Laut dem Bezügebegrenzungsgesetz vom August 1997 hat sich die Anpassung der Politikergehälter an der Inflationsrate des Vorjahres oder der Erhöhung der ASVG-Pensionen für das laufende Jahr zu orientieren. Der geringere der beiden Werte muss herangezogen werden. Die entsprechende Überprüfung und Veröffentlichung der Daten ist Aufgabe des Rechnungshofs-Präsidenten.

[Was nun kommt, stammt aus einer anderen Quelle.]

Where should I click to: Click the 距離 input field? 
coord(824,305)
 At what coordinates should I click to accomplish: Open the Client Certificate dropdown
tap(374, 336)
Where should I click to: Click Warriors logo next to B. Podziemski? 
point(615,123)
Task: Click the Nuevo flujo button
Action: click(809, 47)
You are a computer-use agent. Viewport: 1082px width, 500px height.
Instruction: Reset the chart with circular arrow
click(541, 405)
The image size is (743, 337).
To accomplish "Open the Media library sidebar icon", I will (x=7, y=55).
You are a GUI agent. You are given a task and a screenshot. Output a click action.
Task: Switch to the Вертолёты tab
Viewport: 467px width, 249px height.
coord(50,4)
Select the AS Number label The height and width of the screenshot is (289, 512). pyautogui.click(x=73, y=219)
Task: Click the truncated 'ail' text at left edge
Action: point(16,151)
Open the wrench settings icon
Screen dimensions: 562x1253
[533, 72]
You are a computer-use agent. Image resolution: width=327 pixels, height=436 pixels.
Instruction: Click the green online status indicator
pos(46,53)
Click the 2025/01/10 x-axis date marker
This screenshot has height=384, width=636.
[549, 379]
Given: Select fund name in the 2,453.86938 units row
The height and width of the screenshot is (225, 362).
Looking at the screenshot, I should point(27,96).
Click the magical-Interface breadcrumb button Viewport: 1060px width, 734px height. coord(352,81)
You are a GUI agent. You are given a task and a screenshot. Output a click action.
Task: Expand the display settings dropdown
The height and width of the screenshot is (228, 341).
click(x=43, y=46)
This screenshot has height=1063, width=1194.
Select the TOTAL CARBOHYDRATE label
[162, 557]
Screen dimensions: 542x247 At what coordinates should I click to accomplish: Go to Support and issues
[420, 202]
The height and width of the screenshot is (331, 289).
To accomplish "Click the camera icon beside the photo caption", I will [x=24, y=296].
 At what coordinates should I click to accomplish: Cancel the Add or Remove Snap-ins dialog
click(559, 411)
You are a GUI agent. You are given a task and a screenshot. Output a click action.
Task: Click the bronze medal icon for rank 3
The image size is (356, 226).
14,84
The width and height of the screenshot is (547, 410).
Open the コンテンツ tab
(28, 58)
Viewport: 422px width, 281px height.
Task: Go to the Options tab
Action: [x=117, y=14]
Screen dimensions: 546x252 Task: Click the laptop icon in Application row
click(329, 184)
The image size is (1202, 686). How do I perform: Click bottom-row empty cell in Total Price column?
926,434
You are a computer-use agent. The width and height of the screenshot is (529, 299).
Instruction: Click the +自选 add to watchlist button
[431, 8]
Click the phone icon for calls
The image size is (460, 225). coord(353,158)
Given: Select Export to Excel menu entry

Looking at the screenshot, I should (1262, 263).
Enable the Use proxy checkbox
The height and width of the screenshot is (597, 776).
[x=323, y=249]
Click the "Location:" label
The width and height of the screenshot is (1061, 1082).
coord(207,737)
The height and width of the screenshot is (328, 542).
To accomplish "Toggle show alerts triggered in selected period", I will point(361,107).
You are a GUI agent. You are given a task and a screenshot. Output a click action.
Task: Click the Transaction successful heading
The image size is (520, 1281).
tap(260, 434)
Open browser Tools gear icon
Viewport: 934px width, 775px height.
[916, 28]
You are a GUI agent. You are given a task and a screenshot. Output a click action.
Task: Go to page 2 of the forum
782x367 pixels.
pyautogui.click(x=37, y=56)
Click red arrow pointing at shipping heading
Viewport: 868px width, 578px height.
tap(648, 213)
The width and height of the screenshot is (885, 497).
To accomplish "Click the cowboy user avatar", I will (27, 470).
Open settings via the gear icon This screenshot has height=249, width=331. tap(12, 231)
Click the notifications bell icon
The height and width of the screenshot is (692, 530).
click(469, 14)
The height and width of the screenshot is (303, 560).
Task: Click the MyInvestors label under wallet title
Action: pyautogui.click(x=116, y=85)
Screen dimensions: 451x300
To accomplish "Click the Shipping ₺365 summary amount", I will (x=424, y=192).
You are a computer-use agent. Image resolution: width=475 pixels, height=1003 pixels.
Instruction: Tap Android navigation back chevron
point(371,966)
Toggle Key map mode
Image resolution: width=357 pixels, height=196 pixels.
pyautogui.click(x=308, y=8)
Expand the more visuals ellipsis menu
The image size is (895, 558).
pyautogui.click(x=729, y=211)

Die Inflationsrate 2001 hatte 2,7 Prozent betragen, die Pensionen wurden um 1,1 Prozent erhöht. Zusätzlich gab es für Bezieher von Pensionen bis zu einer Höhe von rund 1.960 Euro im Februar gestaffelte Einmalzahlungen.
Die "Bezügepyramide"
Ausgangspunkt der 1997 fixierten Bezügepyramide ist das Gehalt der Nationalratsabgeordneten, die nach der Erhöhung monatlich 7.500,20 Euro verdienen werden. Der Bezug des Bundespräsidenten liegt künftig bei 21.000,60 Euro (280 Prozent vom Nationalratsabgeordneten). Der Bundeskanzler bekommt 18.750,60 Euro (250 Prozent), ein Minister 15.000,40 Euro (200 Prozent). Dieser Wert ist zugleich die Obergrenze für den Bezug eines Landeshauptmannes. Die Beträge werden jeweils auf zehn Cent gerundet.